Chris Keane | Bloomberg | Getty Images
Bank of America, the second largest U.S. bank by assets, engaged in deceptive practices that hurt hundreds of thousands of its customers in recent years, the Consumer Financial Protection Bureau said Tuesday.
The bank charged multiple $35 overdraft fees for the same transaction, failed to properly issue rewards to credit card users, and signed up customers for card accounts without their consent, the CFPB said in a statement.
Charlotte, North Carolina-based Bank of America was ordered to pay a total of $150 million in penalties to the CFPB and another regulator, the Office of the Comptroller of the Currency. It also has to pay about $80.4 million to customers who were unfairly charged bogus fees, on top of the $23 million it already paid to customers who were improperly denied card awards.
“These practices are illegal and undermine customer trust,” CFPB Director Rohit Chopra said in the release. “The CFPB will be putting an end to these practices across the banking system.”

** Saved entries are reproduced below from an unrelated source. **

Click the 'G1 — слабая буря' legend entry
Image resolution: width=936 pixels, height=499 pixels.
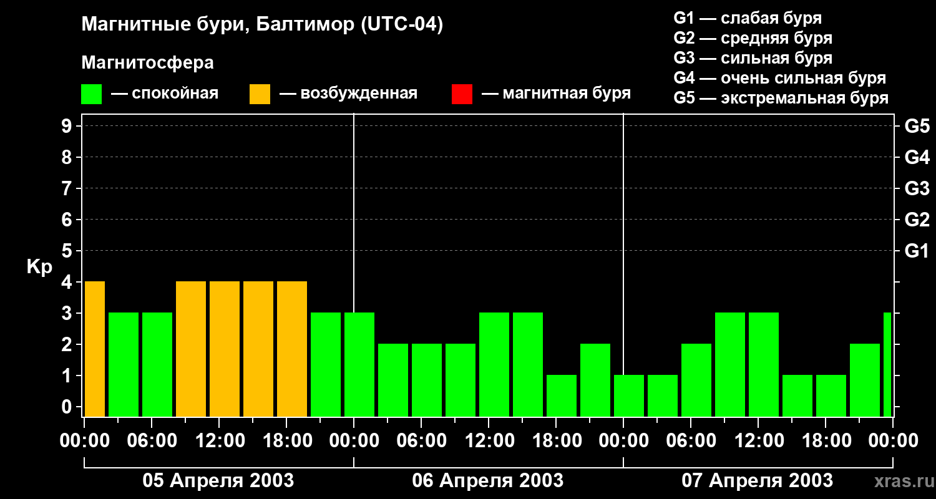point(748,18)
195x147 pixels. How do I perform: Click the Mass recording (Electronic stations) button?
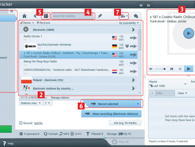click(111, 114)
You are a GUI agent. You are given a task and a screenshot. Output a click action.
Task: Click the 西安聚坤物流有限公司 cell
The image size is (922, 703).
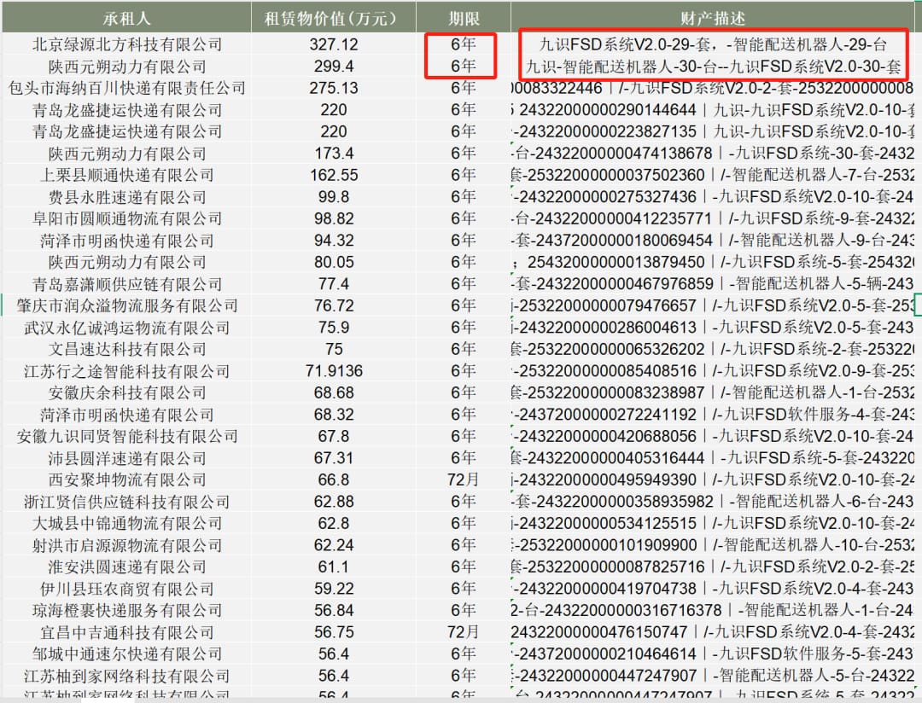[x=126, y=479]
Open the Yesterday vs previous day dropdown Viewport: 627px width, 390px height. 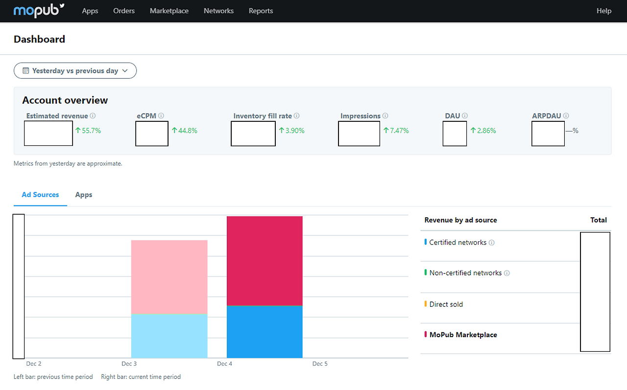click(x=75, y=70)
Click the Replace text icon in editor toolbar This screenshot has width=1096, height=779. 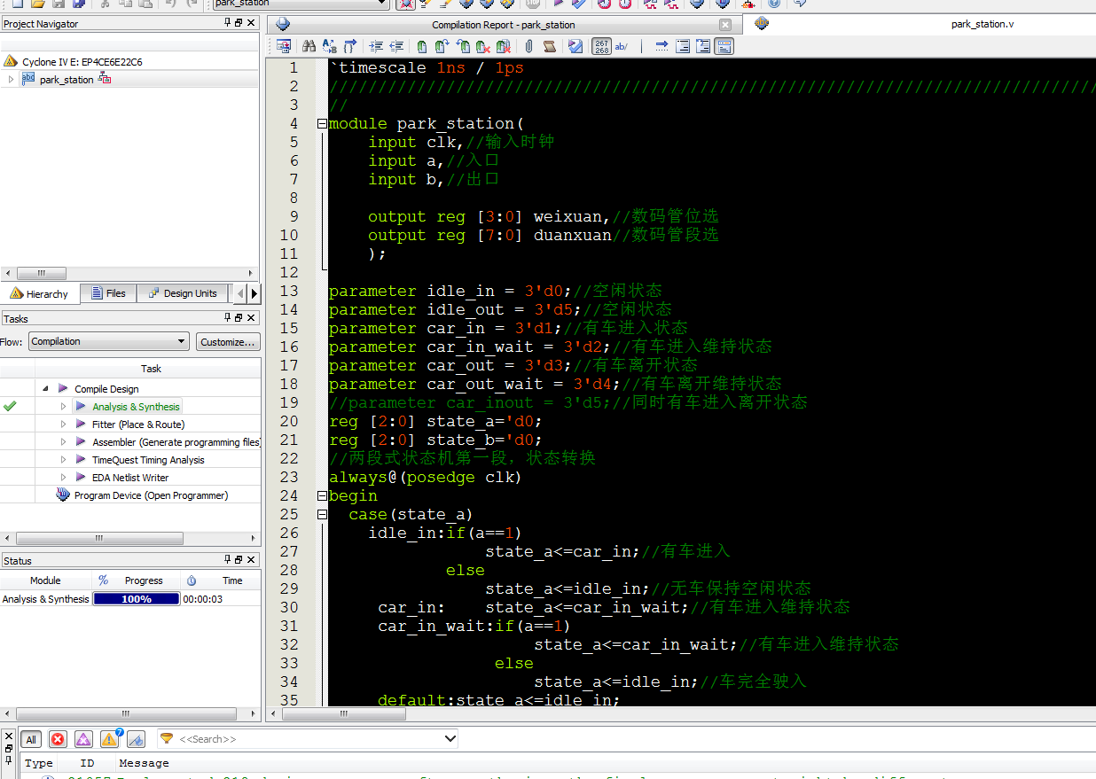click(x=329, y=46)

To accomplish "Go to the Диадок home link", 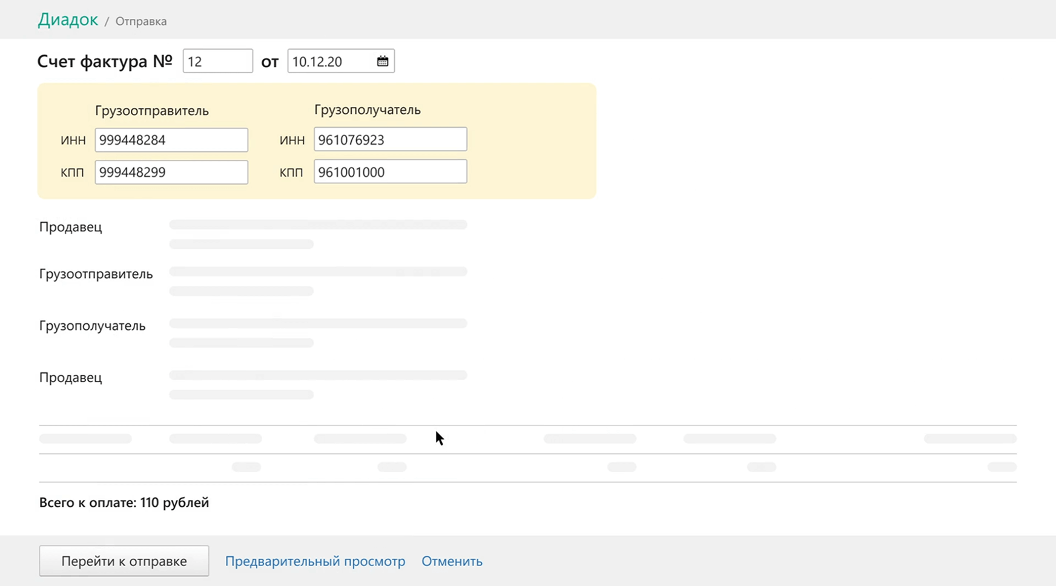I will 68,20.
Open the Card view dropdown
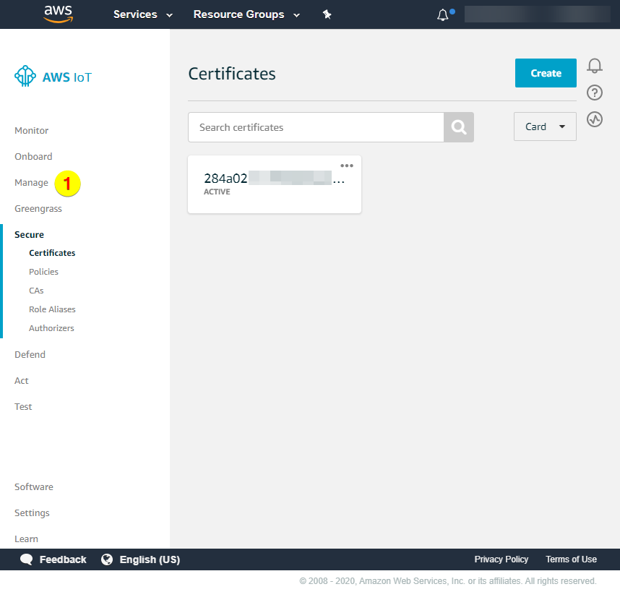The image size is (620, 592). (545, 126)
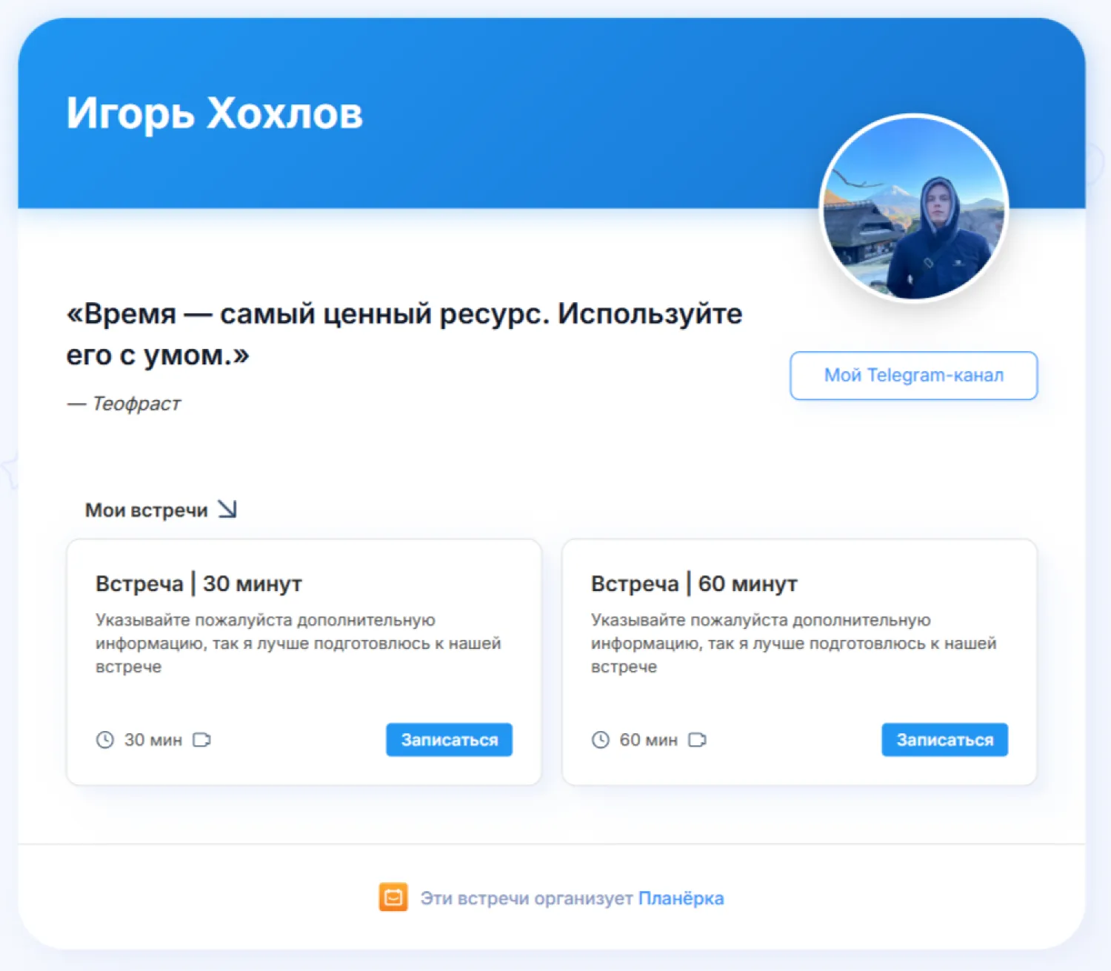Click the clock icon in the 30-minute card
The height and width of the screenshot is (971, 1111).
pyautogui.click(x=105, y=740)
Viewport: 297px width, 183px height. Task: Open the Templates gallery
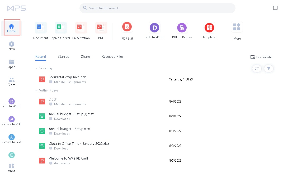coord(209,28)
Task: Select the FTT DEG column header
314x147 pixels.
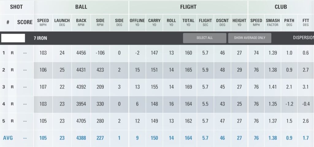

Bank of America spokesman Bill Halldin said in a response the lender “voluntarily reduced overdraft fees and eliminated all non-sufficient fund fees in the first half of 2022,” resulting in a 90% drop in revenue from those fees.
The announcement Tuesday is the latest sign that some of the practices exposed by the Wells Fargo fake accounts scandal in 2016 weren’t confined to that bank.
Regulators have punished Wells Fargo for a sales culture that led to the creation of 3.5 million fake accounts. But other lenders have had similar lapses, including U.S. Bank, which paid a $37.5 million fine last year for putting customers into unauthorized accounts.